HarnessX demonstrates that agent progress need not come from model scaling alone. By treating the harness as a composable, adaptive, and evolvable first-class interface, the system achieves significant gains through:

Typed composition enabling variant isolation and stable evolution.
Trace-driven multi-agent evolution (AEGIS) that detects and mitigates RL-derived pathologies.
Harness-model co-evolution via cross-harness GRPO, breaking both the scaffolding ceiling and the training-signal ceiling.

Across five benchmarks and three model families, HarnessX yields an average gain of +14.5% (up to +44.0%), with co-evolution adding +4.7% beyond harness-only evolution.
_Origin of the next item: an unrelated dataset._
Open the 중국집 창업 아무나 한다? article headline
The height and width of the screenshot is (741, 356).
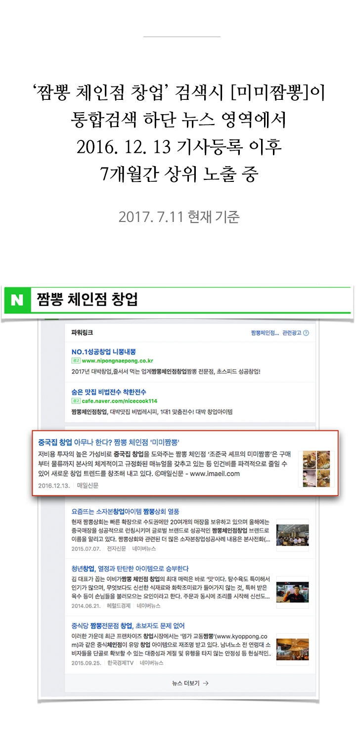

The results suggest that composing and evolving the runtime interface from execution feedback is a complementary and actionable lever, especially for capability-limited agents.

Limitations (Section 7.7): no held-out evaluation, discrete action spaces only, closed-source meta-agent required, joint-control assumption, limited benchmark coverage. Future work should address held-out generalization, continuous action spaces, open-weight meta-agents, and cross-team coordination mechanisms.